* **Quoted passage**
——

The only life Tress has known on her island home in an emerald-green ocean has …

Review of 'Tress of the Emerald Sea' on 'Goodreads'

5 stars

One of my favorite reads of the year, certainly. My first book by Brandon Sanderson was a rewarding one. I had heard repeatedly of this book, and of Sanderson’s legendary pandemic book project, but reading the first few pages of Tress of the Emerald Sea was the key recipe to get me hooked. Sanderson’s writing style, quirky and playful, felt like a breath of fresh air from other recent fantasy I’ve read—which is often trying too hard to sound overly lyrical. Sanderson brings the fantastical almost down-to-earth, while reminding the reader that this is, indeed, a fantasy world; we can take nothing for granted based on our own expectations of Earth.

Tress’s world has an emerald sea, but it is a sea made of spores, not water. Into this adventure of ignorance, the narrative can do nothing but continue to impress and subvert the reader’s subconscious biases about the fantasy genre. The worldbuilding is truly the centerpiece of this novel—it’s not like most fantasy books, and it entirely owns up to that characterization (perhaps annoyingly to a fault, at times). There are familiar elements, like witches, sea voyages, magic, and opaque curses; but as a reader, I was kept guessing until the end how they would be utilized.

From the beginning, Tress is a likeable character—in the classic fantasy heroine style, she is naïve, but her personality is somewhat self-aware. Unlike the fantasy tropes, her simpleness is not a flaw that is to be remedied or a cover for lurking greatness—her simplicity is what makes her great. She is kind, but not to a fault; she isn’t perfect—she doubts herself constantly.

In a sense, Tress felt like a realistic character. Moreover, her relationships with other characters and gradual ability to win people over was just charming. Sanderson also manages to flesh out the characters decently well, though there is no shortage of cast to introduce—even halfway through the book; even the ’villainous’ characters have depth to them.

Sanderson’s style is unfettered with garrulous descriptions and exquisite details—it’s exactly the kind of ‘to the point’ style I love reading, since it makes the experience glide along much more smoothly. His humor is also well-timed and adds to the narration; as I’ve mentioned, the book being self-aware of its role in the story (that is, as a story) makes it that much more delightful when it casually breaks the fourth wall or subverts the reader’s expectations.

——

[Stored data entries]
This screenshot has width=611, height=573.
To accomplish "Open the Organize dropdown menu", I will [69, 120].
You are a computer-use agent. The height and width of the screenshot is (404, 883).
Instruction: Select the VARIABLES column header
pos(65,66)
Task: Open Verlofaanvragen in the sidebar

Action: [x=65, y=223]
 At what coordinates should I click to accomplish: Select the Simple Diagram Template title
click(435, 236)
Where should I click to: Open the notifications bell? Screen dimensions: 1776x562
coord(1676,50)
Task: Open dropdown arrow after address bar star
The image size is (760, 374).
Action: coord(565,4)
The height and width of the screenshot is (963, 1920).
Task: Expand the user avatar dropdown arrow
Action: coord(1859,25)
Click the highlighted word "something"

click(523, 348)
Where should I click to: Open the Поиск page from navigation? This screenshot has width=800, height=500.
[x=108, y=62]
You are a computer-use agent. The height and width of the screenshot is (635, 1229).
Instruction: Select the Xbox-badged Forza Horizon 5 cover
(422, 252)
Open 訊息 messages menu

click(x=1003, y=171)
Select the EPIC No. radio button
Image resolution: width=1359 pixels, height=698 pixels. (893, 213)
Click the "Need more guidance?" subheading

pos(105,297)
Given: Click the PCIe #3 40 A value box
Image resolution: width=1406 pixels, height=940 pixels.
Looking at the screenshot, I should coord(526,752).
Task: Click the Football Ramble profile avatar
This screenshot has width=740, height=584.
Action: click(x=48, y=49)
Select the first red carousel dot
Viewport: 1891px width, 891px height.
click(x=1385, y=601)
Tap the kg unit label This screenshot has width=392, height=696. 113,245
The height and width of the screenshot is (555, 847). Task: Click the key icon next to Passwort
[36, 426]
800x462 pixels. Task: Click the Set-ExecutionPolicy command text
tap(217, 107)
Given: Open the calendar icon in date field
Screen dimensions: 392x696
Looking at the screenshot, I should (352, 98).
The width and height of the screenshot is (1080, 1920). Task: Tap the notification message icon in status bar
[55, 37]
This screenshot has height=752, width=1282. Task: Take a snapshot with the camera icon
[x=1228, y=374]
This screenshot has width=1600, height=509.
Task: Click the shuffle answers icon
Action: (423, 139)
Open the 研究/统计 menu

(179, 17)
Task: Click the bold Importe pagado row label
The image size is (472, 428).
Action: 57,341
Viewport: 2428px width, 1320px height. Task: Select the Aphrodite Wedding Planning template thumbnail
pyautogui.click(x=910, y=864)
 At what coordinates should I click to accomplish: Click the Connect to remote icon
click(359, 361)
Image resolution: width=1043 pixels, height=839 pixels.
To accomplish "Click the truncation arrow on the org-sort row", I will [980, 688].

——

* **Work order A**
Quote the passage of the Tress of the Emerald Sea review that opens with the words containing "Tress’s world has" and closes with "would be utilized.".
* **Work order B**
Pick up the Tress of the Emerald Sea review after its final sentence and carry it on.

* **Task response A**
Tress’s world has an emerald sea, but it is a sea made of spores, not water. Into this adventure of ignorance, the narrative can do nothing but continue to impress and subvert the reader’s subconscious biases about the fantasy genre. The worldbuilding is truly the centerpiece of this novel—it’s not like most fantasy books, and it entirely owns up to that characterization (perhaps annoyingly to a fault, at times). There are familiar elements, like witches, sea voyages, magic, and opaque curses; but as a reader, I was kept guessing until the end how they would be utilized.

* **Task response B**
Were there things that could have been better? Perhaps; it’s hard for me to recall if I had any issues with this book, given that this review is coming months late… but as it stands, I can only remember loving this book and how this book gripped me from start to finish. I wholeheartedly recommend this to anyone who enjoys fantasy, or even someone that thinks they don’t—you never know, and Sanderson is a beloved author for a reason, as I’ve come to learn.

Favorite quotes:
※ ‘That is one of the great mistakes people make: assuming that someone who does menial work does not like thinking. Physical labor is great for the mind, as it leaves all kinds of time to consider the world. Other work, like accounting or scribing, demands little of the body—but siphons energy from the mind.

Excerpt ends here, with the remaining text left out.